[Work to do]:
(a) In the essay on asking "why," what does the writer call the greatest gift Ham radio has given?
(b) Carry on the essay about asking "why" past its final sentence.

[Given passage]:
How are the causes of a problem resolved? Well, you have to understand them to know. That brings me to the key to my 3ord topic – one must ask the question “why”.

To truly solve a problem you must first understand the problem. Can you see how many ways a problem can be broken down? Think of a connect-the-dots session shaped like a pyramid – made out of lines and dots that arrive at the top to a singular point, or should I say, the “main idea” or “big picture”. This is an identical model to the composition of a problem solution. Starting at the base, and you can dig as deep as you want here to as many details as you want, you find every singular component of the workings of something. As you move up the “pyramid” you combine the segments of the workings of other bigger details and you eventually understand the major components/functionality of something.

Most people start at the top of that pyramid and burn out as they try to work down, some never jump past a level or two. Again, the key component here is the “why” question. It leads to endless segmenting.

This is all just a big process, or model. As weird as you may see me being, I love the question “why”. If something sparks my interest and I have a desire to understand something, even if there is no problem to begin with, I will ask “why” until I satisfy myself. Well, sometimes I don’t satisfy myself – I just build some clusters of segments and store them away to tap later.

Getting back to electronics, Ham radio, and the modern world - the greatest gift Ham radio has given me, and for which I am so engrossed in it, is it is a perfect environment to grow clusters of how things work. Go to a university and, not that there aren’t any, find the engineering students that have a medium, of some type, to apply what it is that they are learning, or have “learned”. How many people can you find? What is their background? What interests did they have as a kid and can you environmentally piece together why they are where they are? 

Being a college graduate myself, not in engineering, and after being in an industry for nearly a full year now, I see two surrounding perspectives of sitting in a ripe environment to explore and build segments:

The first perspective is beneficial as it allows me to dig deeper than most people ever would in my industry. There is a lot I have figured out, and a lot of it is also just a redirection of what I have previously known to a new area. It is a two-way street. I can apply what I already know asking the “why” question to bridge clusters of segments and I can ask the “why” question even more to learn new things and build new segments.

The second perspective is negative, and this touches on the modern world part of the equation, in that the “why” question is not embraced. To put that another way, I see the majority of people aren’t very open to questions related to the workings of things. There is a threshold a lot of people have and once you hit that threshold and surpass it, whether in knowledge or they just don’t want you to know, they close up. That makes it hard to get a thorough understanding of how and why certain things are. On top of all of it – it makes it very difficult to solve a problem.

With the key to my 3ord point being the “why” question, the “big picture” to my 3ord point is this:

You have to have the state of mind to build your understanding off of. It is a continuous building cycle. The more you experience and the more you ask the “why” question the more questions you’ll have and the better understanding at which you should, eventually, arrive. If you don’t have the state of mind to think through that process you will never gain an understanding. It has to make sense, partially, enough to provoke asking a “why” question directed towards what you don’t understand in an effort to understand it. I think most people loose interest very quickly.

If all we do is continuously evolve in technology to where we are expanding beyond what once was we loose the background and the reasoning as to why something is. How many devices do we have today that are throw-away’s – as in if it quits working we throw it out? What about those devices that if it quits working we hire someone else to fix it? If a device is truly a throw-away,what got  us to that point? What about those devices that are not throw-aways? Your vehicle for example. If it needs an oil change, what do most of us do? On the other side of the equation, how do you know it needs an oil change, or do you know?

[Data lines]:
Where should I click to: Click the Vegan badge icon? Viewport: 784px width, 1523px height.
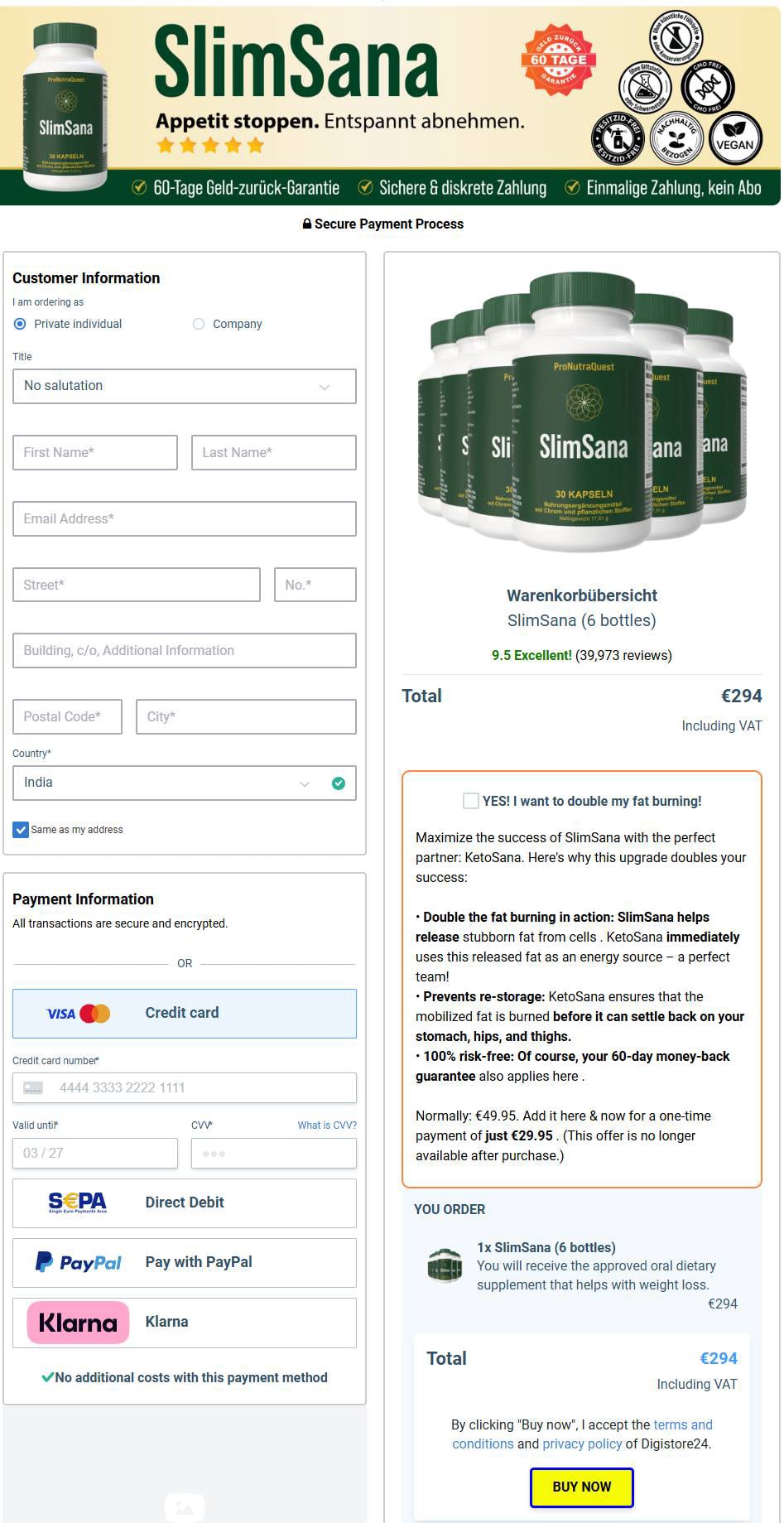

[Responses in order]:
(a) A perfect environment to grow clusters of how things work.

(b)
I know – program a computer and a sensor to tell you!

Why can’t you know yourself?

Have you ever asked a question to try and solve a problem when there are people that know, somewhere, but after searching the only one available to ask the question to, and that person should be a higher level than what is normally attainable, ignores the question and shifts the topic of discussion because they don’t know? I think most people would never experience that (not including school or any other environment where, if you ask enough people, you hit the one that knows) because most people don’t have the ability to get to the point where they have the state of mind to ask the question in the first place.

In my example, which I won’t detail here because it really doesn’t matter, I solved a problem after everyone within my industry I asked questions to (I had lots of them, naturally) zipped up tighter than a drum or ignored the questions. My guess is none of those I asked knew, they just didn’t say so. Those that did know were in a ”black box” and, no matter how many people I went to, could not get in to the “black box”.

I guarantee 99.9999% of the very few that have questions rejected on that level give up the process – whether that is hiring out the work or throwing out the scenario in which the problem is present and replace it. Ham radio taught me otherwise – it is a constant learning environment where questions are asked, answered, and those that aren’t readily answered are researched, possibly experimented, until there is an answer. It is the outside-the-box thinking.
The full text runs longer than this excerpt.